#### [What you have to do]
Set down the entries once more, exactly as they are written.

#### [Input data]
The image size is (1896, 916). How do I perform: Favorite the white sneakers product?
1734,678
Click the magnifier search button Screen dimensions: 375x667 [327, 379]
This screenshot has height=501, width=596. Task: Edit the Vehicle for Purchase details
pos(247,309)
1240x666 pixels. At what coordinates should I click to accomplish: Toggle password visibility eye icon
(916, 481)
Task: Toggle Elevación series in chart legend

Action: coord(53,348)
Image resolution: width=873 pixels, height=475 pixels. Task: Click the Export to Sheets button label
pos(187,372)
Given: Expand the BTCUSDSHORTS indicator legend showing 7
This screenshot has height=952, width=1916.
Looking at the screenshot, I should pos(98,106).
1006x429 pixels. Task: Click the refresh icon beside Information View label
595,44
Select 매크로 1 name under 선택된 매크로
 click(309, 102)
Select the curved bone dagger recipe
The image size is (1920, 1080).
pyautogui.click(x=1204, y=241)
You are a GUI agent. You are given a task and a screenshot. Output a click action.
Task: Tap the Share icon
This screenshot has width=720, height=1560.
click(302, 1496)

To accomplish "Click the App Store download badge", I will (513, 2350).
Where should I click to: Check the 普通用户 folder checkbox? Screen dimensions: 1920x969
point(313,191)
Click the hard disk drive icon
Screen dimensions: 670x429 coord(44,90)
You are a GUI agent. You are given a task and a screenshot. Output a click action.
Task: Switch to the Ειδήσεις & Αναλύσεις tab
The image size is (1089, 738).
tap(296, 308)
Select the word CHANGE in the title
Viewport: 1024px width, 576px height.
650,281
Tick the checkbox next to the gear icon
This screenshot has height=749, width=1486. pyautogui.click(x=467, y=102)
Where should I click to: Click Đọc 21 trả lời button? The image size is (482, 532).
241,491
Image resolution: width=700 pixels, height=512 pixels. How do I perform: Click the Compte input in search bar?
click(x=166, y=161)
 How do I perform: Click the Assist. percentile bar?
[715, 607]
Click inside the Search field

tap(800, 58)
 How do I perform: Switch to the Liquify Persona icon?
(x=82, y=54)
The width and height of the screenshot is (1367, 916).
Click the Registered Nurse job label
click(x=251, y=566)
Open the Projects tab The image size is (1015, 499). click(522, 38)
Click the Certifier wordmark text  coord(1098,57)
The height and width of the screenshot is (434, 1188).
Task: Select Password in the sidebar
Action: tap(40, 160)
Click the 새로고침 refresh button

#### [Exercise answer]
The image size is (1896, 916). How do I perform: Favorite the white sneakers product?
1734,678
Click the magnifier search button Screen dimensions: 375x667 [327, 379]
This screenshot has height=501, width=596. Task: Edit the Vehicle for Purchase details
pos(247,309)
1240x666 pixels. At what coordinates should I click to accomplish: Toggle password visibility eye icon
(916, 481)
Task: Toggle Elevación series in chart legend

Action: coord(53,348)
Image resolution: width=873 pixels, height=475 pixels. Task: Click the Export to Sheets button label
pos(187,372)
Given: Expand the BTCUSDSHORTS indicator legend showing 7
This screenshot has height=952, width=1916.
Looking at the screenshot, I should pos(98,106).
1006x429 pixels. Task: Click the refresh icon beside Information View label
595,44
Select 매크로 1 name under 선택된 매크로
 click(309, 102)
Select the curved bone dagger recipe
The image size is (1920, 1080).
pyautogui.click(x=1204, y=241)
You are a GUI agent. You are given a task and a screenshot. Output a click action.
Task: Tap the Share icon
This screenshot has width=720, height=1560.
click(302, 1496)

To accomplish "Click the App Store download badge", I will (513, 2350).
Where should I click to: Check the 普通用户 folder checkbox? Screen dimensions: 1920x969
point(313,191)
Click the hard disk drive icon
Screen dimensions: 670x429 coord(44,90)
You are a GUI agent. You are given a task and a screenshot. Output a click action.
Task: Switch to the Ειδήσεις & Αναλύσεις tab
The image size is (1089, 738).
tap(296, 308)
Select the word CHANGE in the title
Viewport: 1024px width, 576px height.
650,281
Tick the checkbox next to the gear icon
This screenshot has height=749, width=1486. pyautogui.click(x=467, y=102)
Where should I click to: Click Đọc 21 trả lời button? The image size is (482, 532).
241,491
Image resolution: width=700 pixels, height=512 pixels. How do I perform: Click the Compte input in search bar?
click(x=166, y=161)
 How do I perform: Click the Assist. percentile bar?
[715, 607]
Click inside the Search field

tap(800, 58)
 How do I perform: Switch to the Liquify Persona icon?
(x=82, y=54)
The width and height of the screenshot is (1367, 916).
Click the Registered Nurse job label
click(x=251, y=566)
Open the Projects tab The image size is (1015, 499). click(522, 38)
Click the Certifier wordmark text  coord(1098,57)
The height and width of the screenshot is (434, 1188).
Task: Select Password in the sidebar
Action: tap(40, 160)
Click the 새로고침 refresh button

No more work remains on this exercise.